• [Activity] Print the line containing "Image resolution: width=475" and each line after it through the end of the material below, exactly as it appears, but skip the pictures.

________________________________________

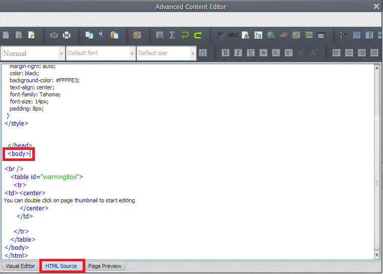
Task: Toggle Strikethrough formatting
Action: [x=263, y=53]
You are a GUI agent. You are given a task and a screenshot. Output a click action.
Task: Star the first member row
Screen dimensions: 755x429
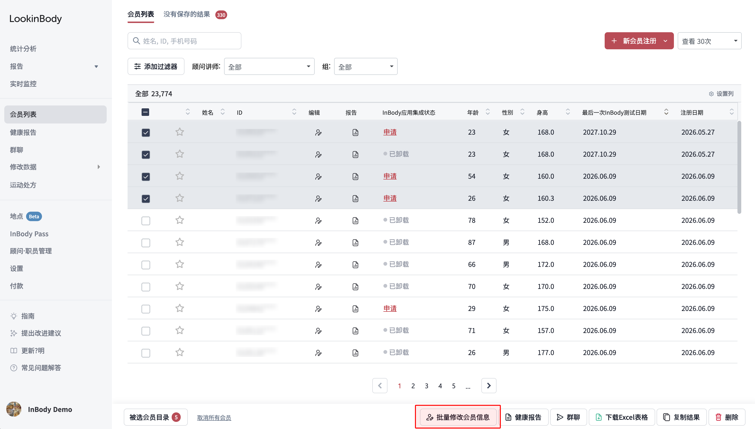pos(179,132)
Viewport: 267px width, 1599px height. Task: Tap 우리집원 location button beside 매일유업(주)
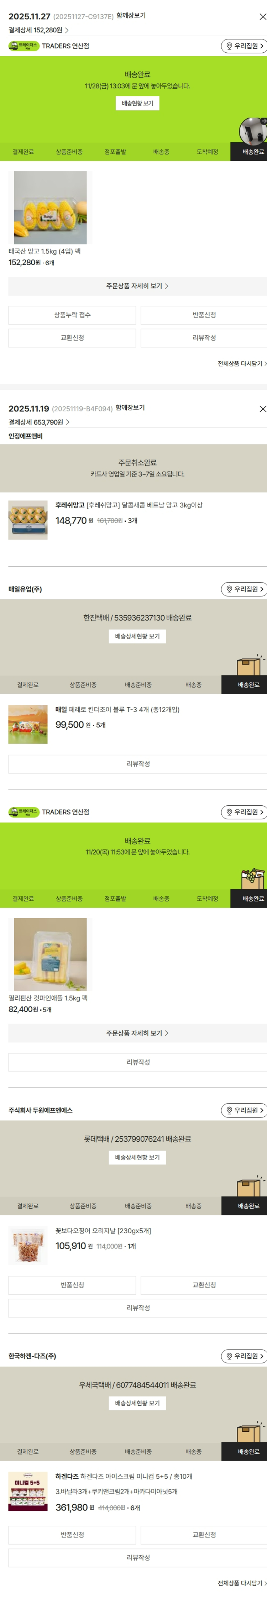(x=244, y=589)
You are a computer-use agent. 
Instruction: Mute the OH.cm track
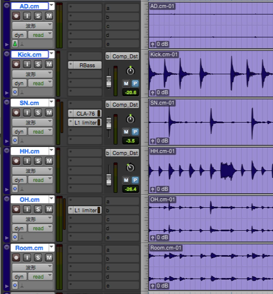[49, 209]
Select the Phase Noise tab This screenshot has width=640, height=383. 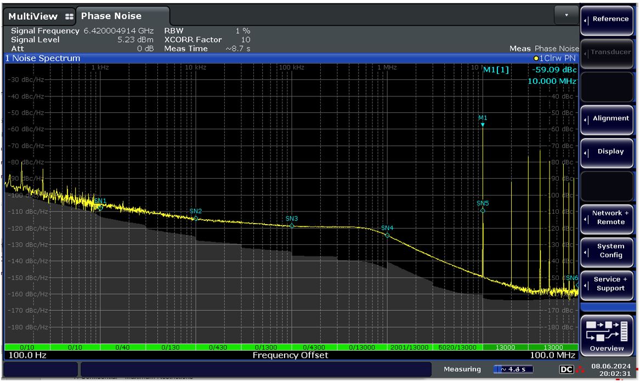tap(111, 16)
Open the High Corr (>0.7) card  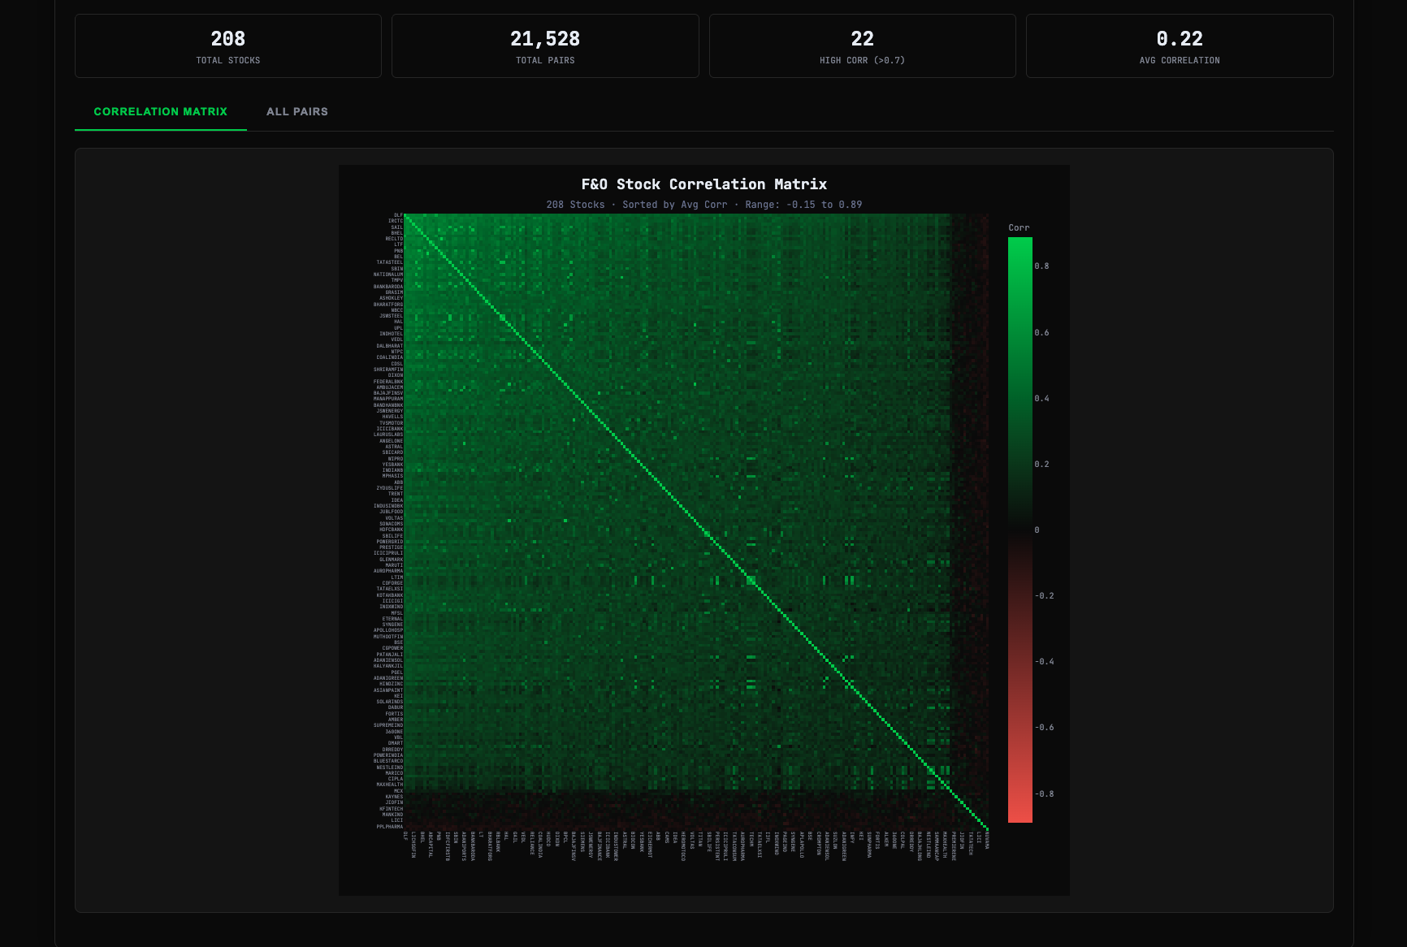pos(862,46)
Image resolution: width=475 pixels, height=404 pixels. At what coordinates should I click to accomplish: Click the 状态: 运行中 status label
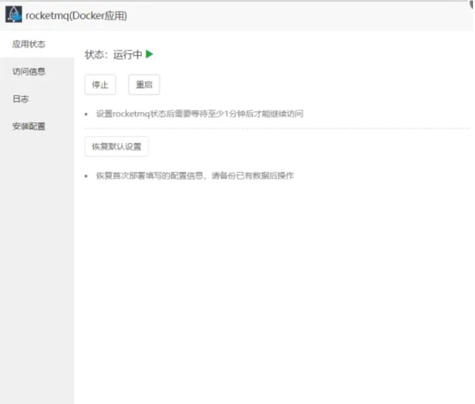pyautogui.click(x=113, y=55)
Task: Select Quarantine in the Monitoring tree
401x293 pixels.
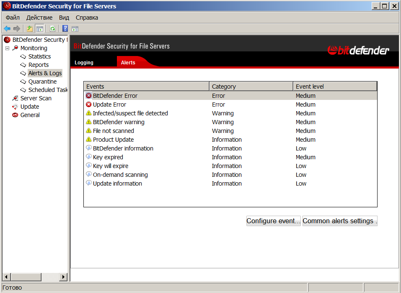Action: [x=42, y=82]
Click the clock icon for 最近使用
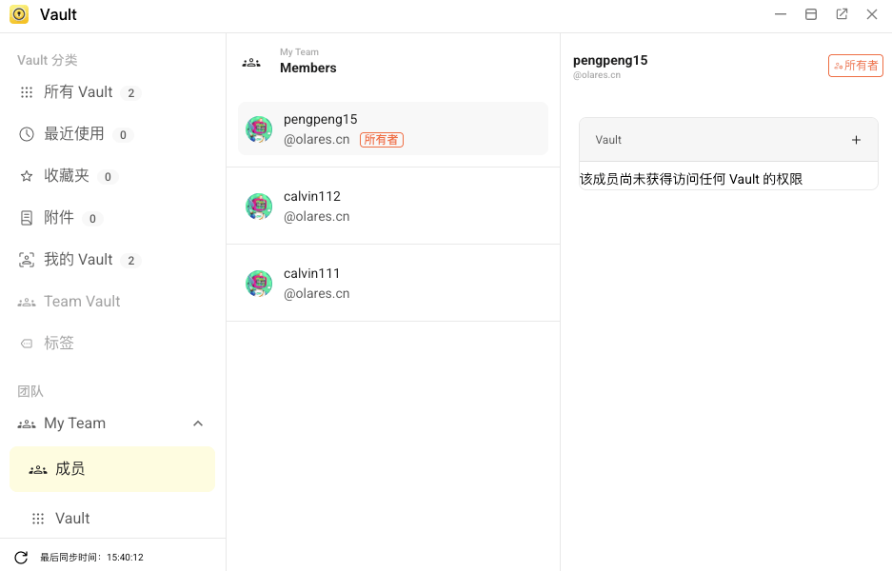The height and width of the screenshot is (571, 892). coord(27,134)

________________________________________

• [Finished exercise]
Image resolution: width=475 pixels, height=404 pixels. At what coordinates should I click to accomplish: Click the 状态: 运行中 status label
pyautogui.click(x=113, y=55)
Task: Select Quarantine in the Monitoring tree
401x293 pixels.
Action: [x=42, y=82]
Click the clock icon for 最近使用
The height and width of the screenshot is (571, 892). coord(27,134)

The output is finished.